Multilingual OCR Activities and Interest at ScanSoft
     ----------------------------------------------------
                   Yang HE and Ben WITTNER
	ScanSoft, Inc., 9 Centenniel Dr, Peabody, MA 01960  USA
	          {benw,yangh}@scansoft.com
   At ScanSoft, Inc., formerly Xerox Imaging Systems, we develop and 
market a commercial OCR software called TextBridge. It currently
supports 56 different languages. They are organized in 6 groups - 
American/European, Baltic, Central European, Cyrillic, Greek, and 
Turkish. The current system can load one language group at a time 
and recognize all languages in that group on the same page. 

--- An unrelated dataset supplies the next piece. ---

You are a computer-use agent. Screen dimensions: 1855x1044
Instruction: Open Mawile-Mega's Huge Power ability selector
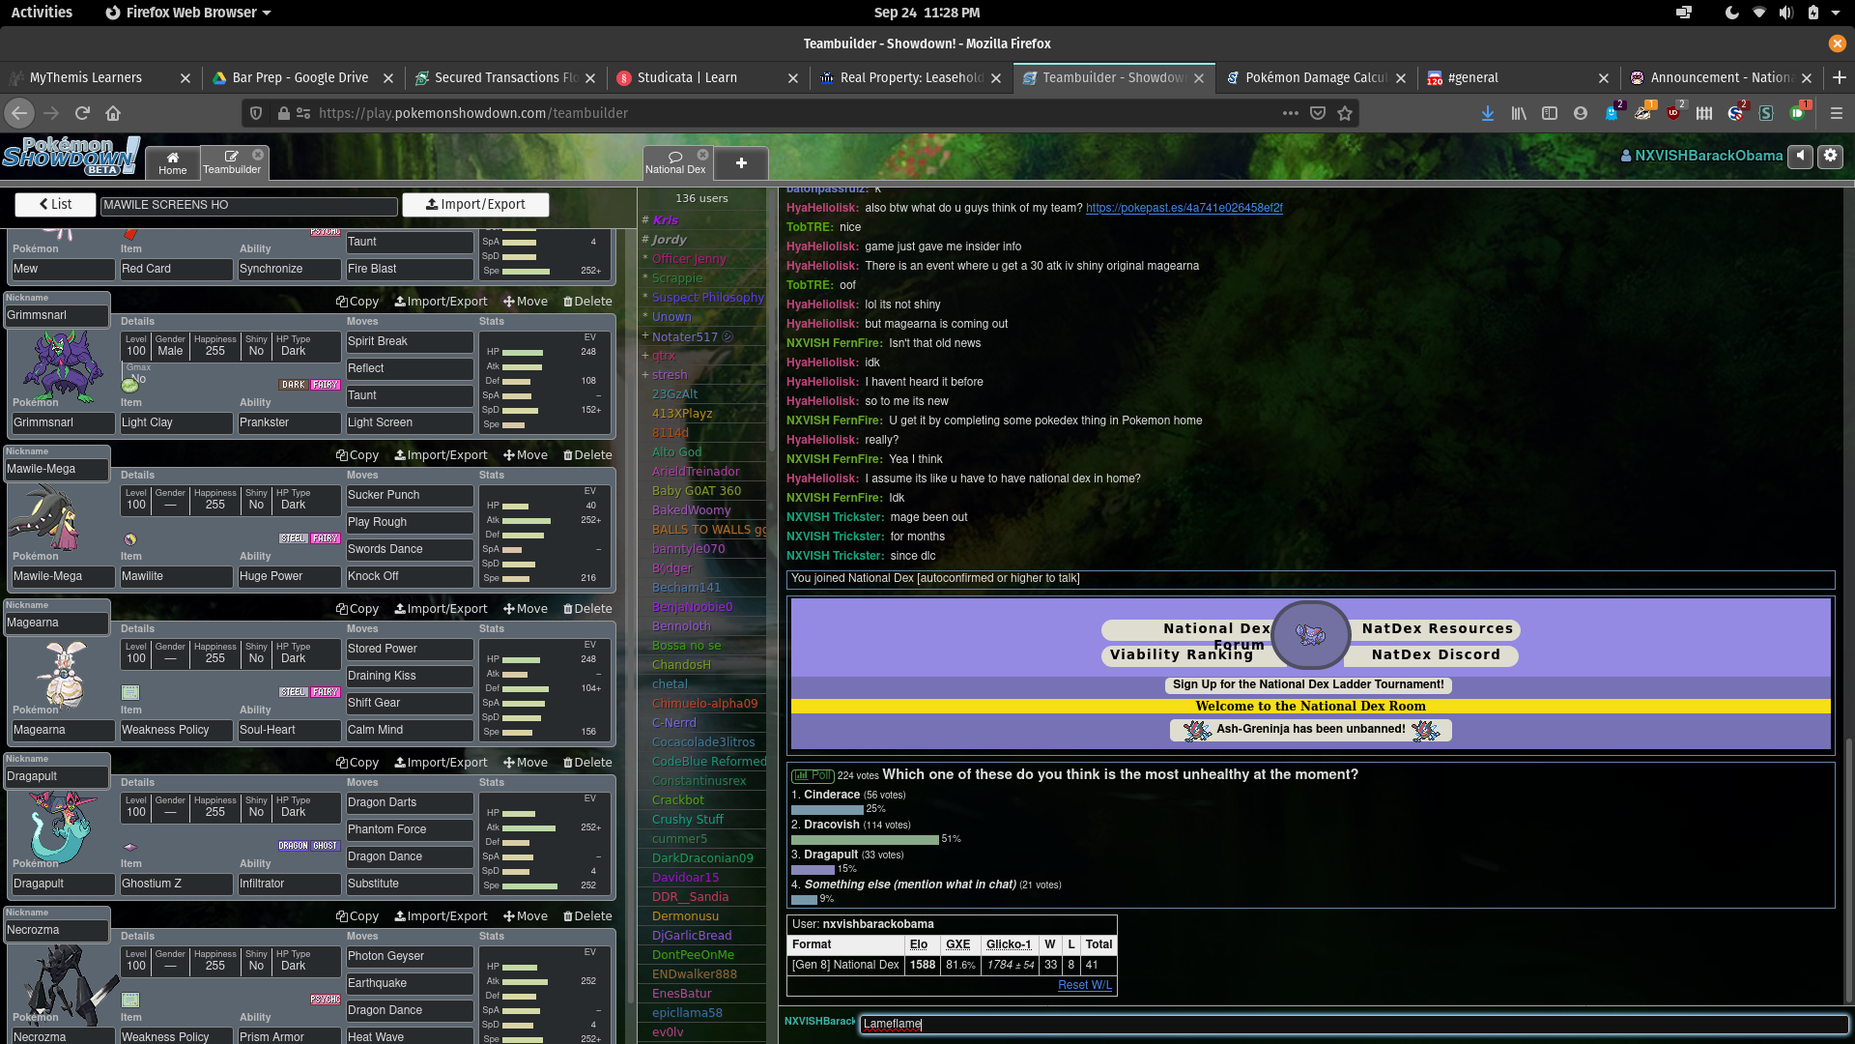tap(289, 576)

  We have collected large ground truth data sets for our own development
purpose. The ground truth files are in either Latin 1 Codepage or 
Unicode format. It has some mark-ups for certain format information.
But for accuracy evaluation only, the mark-ups are filtered out. 
   We have developed two different string matchers. One is 8-bit
codepage based. It tries to align OCR output lines with ground truth
lines and count both character and word errors. The other is Unicode
based that aligns the whole page of OCR output to the ground truth as
a single string. It can count character errors only at this point, 
and we have not tested it with many languages yet. For our daily 
development purpose we now convert the Unicode ground truth to its
corresponding codepage and use the first matcher.
   We are interested in all the topics listed in the workshop's
"Technical Focus". In addition, through the process of developing
and using our data/tools, we would like to learn other people's
opinion and work on how to handle the following specific issues:
* Issues associated with a Unicode based matcher that can check 
  character and word errors across all languages.
* Punctuation "normalization", i.e., how to treat punctuation
  of the same functionality but with different shape and/or code
  as the same in different languages.
* Same words with and without diacritics. For example, "resume".
* Unusual text line orientations and running directions.
* Non-unique conversion between Big5 and GB code in Traditional
  and Simplified Chinese. Can conversion be unique via Unicode?
  Non-unique Unicode/Codepage conversions in other languages?
* Furigana (the lowered and smaller Japanese characters for
  pronunciation purpose).